Stored dataset items:
:::::
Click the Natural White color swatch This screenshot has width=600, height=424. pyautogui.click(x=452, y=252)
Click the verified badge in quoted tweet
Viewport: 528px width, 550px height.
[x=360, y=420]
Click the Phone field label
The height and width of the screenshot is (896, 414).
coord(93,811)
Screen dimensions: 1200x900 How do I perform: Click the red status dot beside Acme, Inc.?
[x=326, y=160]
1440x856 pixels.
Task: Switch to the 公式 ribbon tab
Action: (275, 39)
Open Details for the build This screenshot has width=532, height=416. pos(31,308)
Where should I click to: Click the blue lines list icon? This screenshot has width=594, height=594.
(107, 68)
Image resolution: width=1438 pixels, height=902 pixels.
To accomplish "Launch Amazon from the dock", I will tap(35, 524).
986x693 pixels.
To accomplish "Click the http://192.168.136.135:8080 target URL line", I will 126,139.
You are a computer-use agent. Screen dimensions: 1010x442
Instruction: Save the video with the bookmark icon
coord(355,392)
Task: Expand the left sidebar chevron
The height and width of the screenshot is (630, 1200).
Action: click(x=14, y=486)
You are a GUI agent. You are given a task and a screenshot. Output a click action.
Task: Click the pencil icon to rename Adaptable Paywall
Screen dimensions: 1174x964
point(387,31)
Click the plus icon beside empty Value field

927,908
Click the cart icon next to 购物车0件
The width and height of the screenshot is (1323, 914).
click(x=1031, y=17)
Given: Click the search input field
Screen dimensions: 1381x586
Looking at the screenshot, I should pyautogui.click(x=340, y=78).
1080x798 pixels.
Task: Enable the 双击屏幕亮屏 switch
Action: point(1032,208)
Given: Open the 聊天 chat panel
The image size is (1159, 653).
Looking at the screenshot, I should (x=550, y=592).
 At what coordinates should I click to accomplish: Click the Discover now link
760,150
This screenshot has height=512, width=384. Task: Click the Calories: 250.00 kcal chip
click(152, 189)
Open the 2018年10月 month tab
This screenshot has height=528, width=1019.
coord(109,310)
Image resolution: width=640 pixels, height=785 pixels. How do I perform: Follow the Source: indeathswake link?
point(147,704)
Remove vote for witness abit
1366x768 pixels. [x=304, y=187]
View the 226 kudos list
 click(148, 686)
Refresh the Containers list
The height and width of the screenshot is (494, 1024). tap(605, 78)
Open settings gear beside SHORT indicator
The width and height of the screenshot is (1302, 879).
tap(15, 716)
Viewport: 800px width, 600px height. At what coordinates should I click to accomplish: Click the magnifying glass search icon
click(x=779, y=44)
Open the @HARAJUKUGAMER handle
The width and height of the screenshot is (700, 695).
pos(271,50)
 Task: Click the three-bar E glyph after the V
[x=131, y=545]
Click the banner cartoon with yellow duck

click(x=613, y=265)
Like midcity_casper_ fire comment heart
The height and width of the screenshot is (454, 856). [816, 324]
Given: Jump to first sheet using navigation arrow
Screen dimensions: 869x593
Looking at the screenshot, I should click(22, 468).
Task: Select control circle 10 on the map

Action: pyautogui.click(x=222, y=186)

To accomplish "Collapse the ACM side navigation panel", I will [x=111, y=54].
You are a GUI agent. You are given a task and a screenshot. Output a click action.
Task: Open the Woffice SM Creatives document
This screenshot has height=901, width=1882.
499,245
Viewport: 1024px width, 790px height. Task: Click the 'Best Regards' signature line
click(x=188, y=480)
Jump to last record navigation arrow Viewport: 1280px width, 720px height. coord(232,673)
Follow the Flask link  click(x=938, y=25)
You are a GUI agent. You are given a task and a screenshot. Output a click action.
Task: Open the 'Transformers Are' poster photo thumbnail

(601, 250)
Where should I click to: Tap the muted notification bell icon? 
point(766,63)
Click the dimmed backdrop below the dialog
:::::
### REQUIREMENT
Which lines above run from the one containing "Task: Expand the left sidebar chevron" down to the one containing "Task: Click the pencil"? Repeat exactly those, both ends included, and nothing else.

### WRITTEN ANSWER
Task: Expand the left sidebar chevron
The height and width of the screenshot is (630, 1200).
Action: click(x=14, y=486)
You are a GUI agent. You are given a task and a screenshot. Output a click action.
Task: Click the pencil icon to rename Adaptable Paywall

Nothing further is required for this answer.